My rating: 4 of 5 stars


This book is uneven. Most of it is what the subtitle promises, a military history of the American Civil War, but at the end it devolves into a collection of random essays on the Civil War. I observe from the copyright page that "portions of this book originally appeared in The Civil War Times and Military History Quarterly," and that's what they read like: magazine articles that have a set word limit and thus only so much space to delve into their subjects, with the result that these chapters feel superficial and, as I said, random---there's one about Whitman, and one about Black soldiers, and one on "the home fronts," which includes a paean to Southern womanhood (or perhaps I mean Southern Womanhood) that I found so bizarre it is going to be one of my lasting memories of the book.

Which is a pity, because most of the book is extremely interesting.

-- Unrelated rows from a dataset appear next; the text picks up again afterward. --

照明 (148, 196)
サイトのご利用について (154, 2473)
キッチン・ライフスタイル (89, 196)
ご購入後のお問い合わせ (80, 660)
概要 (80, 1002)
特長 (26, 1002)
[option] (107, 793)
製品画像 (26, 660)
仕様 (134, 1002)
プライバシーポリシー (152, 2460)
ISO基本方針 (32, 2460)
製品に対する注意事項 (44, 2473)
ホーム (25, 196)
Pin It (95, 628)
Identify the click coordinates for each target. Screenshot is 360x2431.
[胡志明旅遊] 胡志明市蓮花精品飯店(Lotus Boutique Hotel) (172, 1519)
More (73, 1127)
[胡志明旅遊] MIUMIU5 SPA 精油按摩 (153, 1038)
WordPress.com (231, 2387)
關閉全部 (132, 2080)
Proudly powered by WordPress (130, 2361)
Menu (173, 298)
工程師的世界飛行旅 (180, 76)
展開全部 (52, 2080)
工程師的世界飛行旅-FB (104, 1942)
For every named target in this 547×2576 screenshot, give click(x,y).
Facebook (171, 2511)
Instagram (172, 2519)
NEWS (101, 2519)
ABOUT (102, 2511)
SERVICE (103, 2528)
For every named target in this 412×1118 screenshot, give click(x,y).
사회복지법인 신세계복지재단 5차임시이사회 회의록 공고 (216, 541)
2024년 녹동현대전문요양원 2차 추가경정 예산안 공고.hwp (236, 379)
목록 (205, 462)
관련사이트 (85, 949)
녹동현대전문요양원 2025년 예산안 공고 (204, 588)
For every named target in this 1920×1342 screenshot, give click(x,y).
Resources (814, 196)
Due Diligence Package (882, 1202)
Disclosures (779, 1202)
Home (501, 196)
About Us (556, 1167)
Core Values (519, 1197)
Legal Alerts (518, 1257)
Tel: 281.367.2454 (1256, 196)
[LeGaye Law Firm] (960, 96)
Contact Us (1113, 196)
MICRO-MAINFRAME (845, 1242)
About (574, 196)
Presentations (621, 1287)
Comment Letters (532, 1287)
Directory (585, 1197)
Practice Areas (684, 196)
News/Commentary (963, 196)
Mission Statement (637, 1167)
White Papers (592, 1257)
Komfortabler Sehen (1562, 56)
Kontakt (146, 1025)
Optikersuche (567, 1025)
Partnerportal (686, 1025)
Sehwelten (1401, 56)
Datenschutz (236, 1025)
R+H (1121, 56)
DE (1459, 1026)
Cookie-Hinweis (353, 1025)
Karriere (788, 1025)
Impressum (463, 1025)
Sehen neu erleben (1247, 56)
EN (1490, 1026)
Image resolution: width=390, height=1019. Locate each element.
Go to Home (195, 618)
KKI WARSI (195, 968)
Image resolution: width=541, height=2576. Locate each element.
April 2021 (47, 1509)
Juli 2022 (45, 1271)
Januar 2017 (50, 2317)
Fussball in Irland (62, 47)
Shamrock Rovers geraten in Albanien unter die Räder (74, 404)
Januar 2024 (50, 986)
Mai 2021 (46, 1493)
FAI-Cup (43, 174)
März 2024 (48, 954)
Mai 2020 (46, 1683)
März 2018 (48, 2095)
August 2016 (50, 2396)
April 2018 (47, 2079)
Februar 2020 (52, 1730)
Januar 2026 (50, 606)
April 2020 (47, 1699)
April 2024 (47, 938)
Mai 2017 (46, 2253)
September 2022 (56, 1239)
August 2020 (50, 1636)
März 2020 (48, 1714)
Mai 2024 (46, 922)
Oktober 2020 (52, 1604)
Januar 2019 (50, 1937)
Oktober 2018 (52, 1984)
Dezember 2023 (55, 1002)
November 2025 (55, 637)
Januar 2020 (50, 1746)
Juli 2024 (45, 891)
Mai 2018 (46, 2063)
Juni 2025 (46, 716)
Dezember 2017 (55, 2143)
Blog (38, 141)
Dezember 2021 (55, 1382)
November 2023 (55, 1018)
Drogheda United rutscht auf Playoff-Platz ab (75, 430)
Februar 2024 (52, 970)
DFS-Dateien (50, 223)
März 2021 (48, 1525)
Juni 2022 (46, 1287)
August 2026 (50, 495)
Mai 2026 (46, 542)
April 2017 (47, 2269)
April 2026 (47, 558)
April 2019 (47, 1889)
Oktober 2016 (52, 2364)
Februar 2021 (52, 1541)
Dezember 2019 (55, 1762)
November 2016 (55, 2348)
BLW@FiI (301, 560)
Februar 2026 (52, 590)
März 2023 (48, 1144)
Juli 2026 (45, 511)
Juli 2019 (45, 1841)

John Keegan was, of course, the great English military historian, and his view of the Civil War is fascinating, both because he is, obviously, not American and looks at the progress of the war with a detachment that American historians, even now, do not have. (He is also the first historian I've read who buys Major General Dan Sickles's argument (promoted tirelessly after the fact) that he was the hero of Gettysburg for disobeying orders on the 2nd day.) But also because he really is writing a military history and thus spends a lot of time talking about geography, particularly rivers, in a way I had not thought about before. Keegan has ensured that I will now think of the Civil War as a war about rivers---the Mississippi, most obviously, and the Tennessee and the Cumberland and the Ohio, but also the Rappahannock and the Rapidan and that series of parallel rivers between Washington and Richmond.

So three and a half stars, round up to four.